Work instructions:
**a)** Print the passage of the black hole question from "# How fast a" to "in this circumstances?".
**b)** List every word or phrase that the black hole question sets in double quotation marks.

Selected extract:
# How fast a (relatively) small black hole will consume the Earth?

This question appeared quite a time ago and was inspired, of course, by all the fuss around "LHC will destroy the Earth".

Consider a small black hole, that is somehow got inside the Earth. Under "small" I mean small enough to not to destroy Earth instantaneously, but large enough to not to evaporate due to the Hawking radiation. I need this because I want the black hole to "consume" the Earth. I think reasonable values for the mass would be $10^{15} - 10^{20}$ kilograms.

Also let us suppose that the black hole is at rest relative to the Earth.

The question is:
How can one estimate the speed at which the matter would be consumed by the black hole in this circumstances?

Dataset rows:
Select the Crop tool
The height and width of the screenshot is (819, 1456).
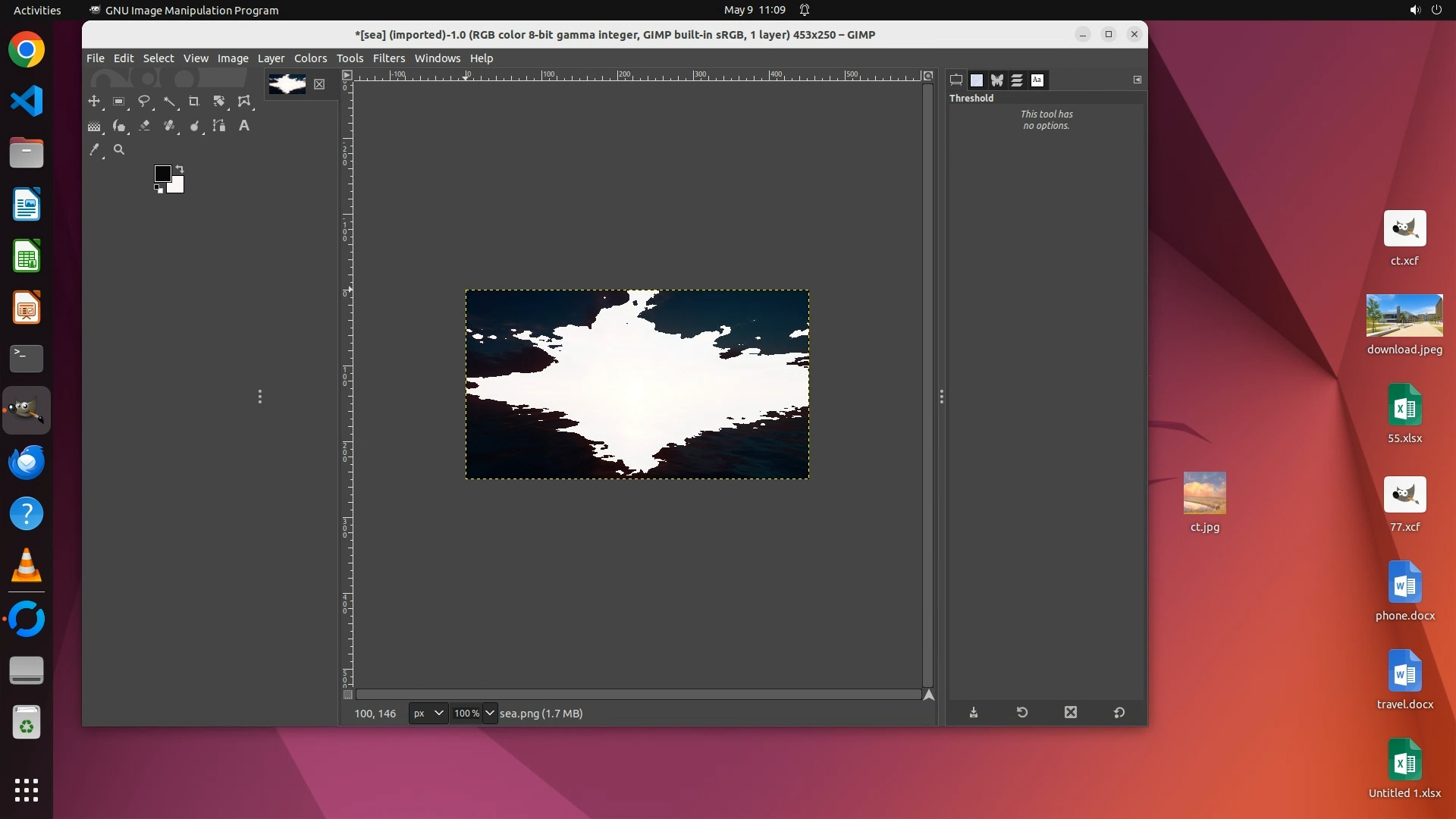194,101
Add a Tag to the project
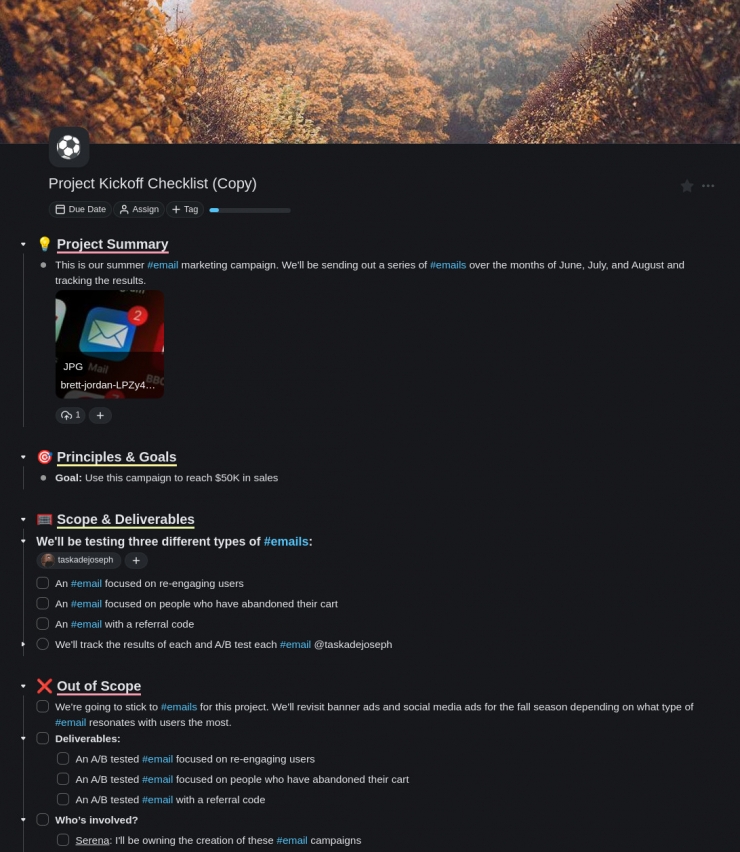The width and height of the screenshot is (740, 852). tap(185, 209)
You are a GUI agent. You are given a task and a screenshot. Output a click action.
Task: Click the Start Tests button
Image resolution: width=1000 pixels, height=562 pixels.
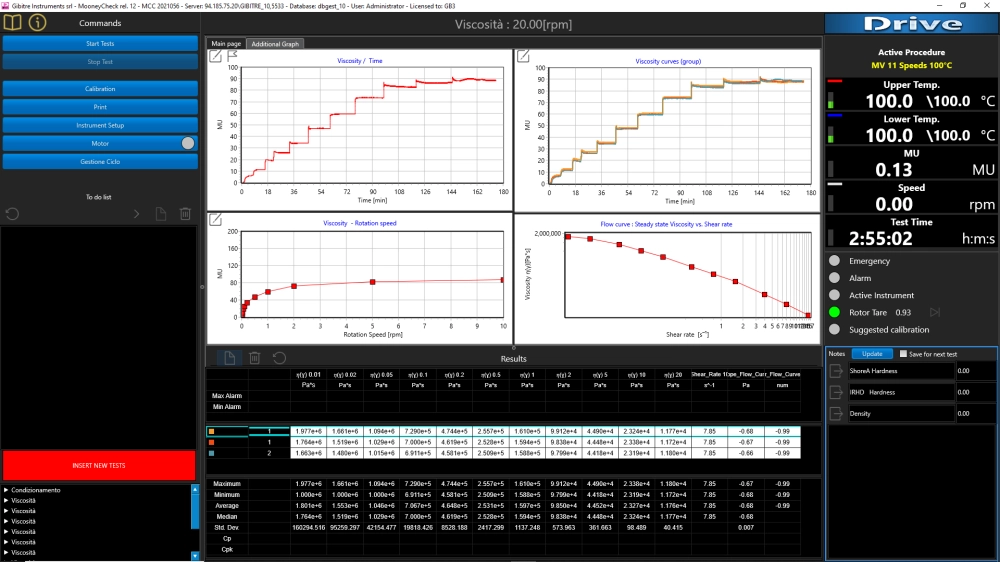coord(100,43)
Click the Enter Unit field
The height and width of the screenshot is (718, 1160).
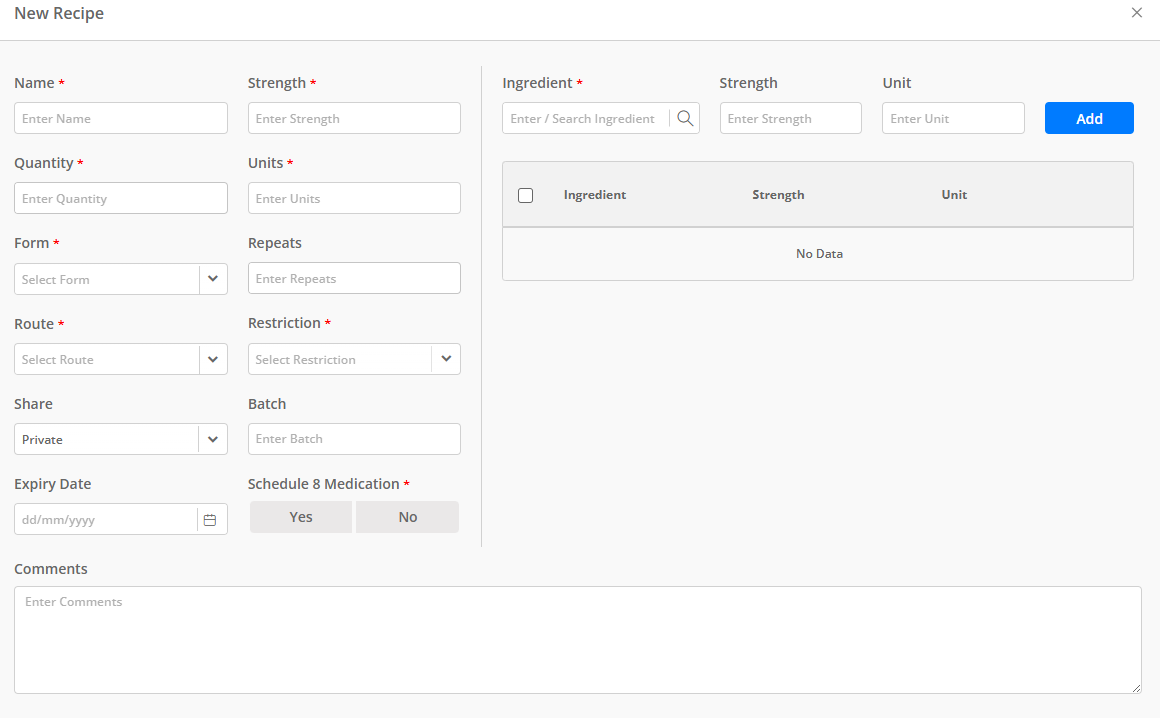coord(952,118)
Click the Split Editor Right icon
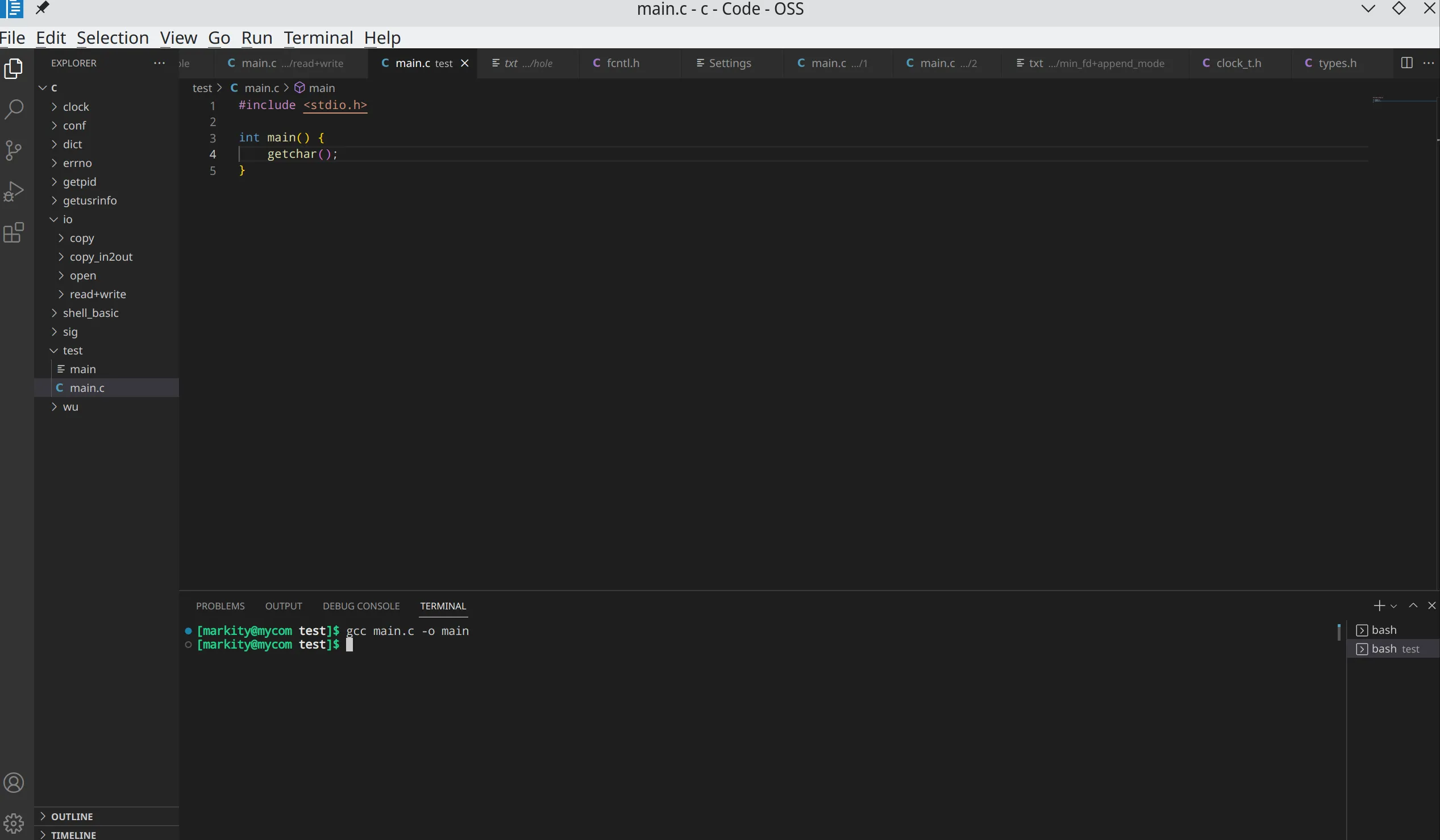Viewport: 1440px width, 840px height. (x=1407, y=63)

Final results:
**a)**
# How fast a (relatively) small black hole will consume the Earth?

This question appeared quite a time ago and was inspired, of course, by all the fuss around "LHC will destroy the Earth".

Consider a small black hole, that is somehow got inside the Earth. Under "small" I mean small enough to not to destroy Earth instantaneously, but large enough to not to evaporate due to the Hawking radiation. I need this because I want the black hole to "consume" the Earth. I think reasonable values for the mass would be $10^{15} - 10^{20}$ kilograms.

Also let us suppose that the black hole is at rest relative to the Earth.

The question is:
How can one estimate the speed at which the matter would be consumed by the black hole in this circumstances?

**b)**
"LHC will destroy the Earth"
"small"
"consume"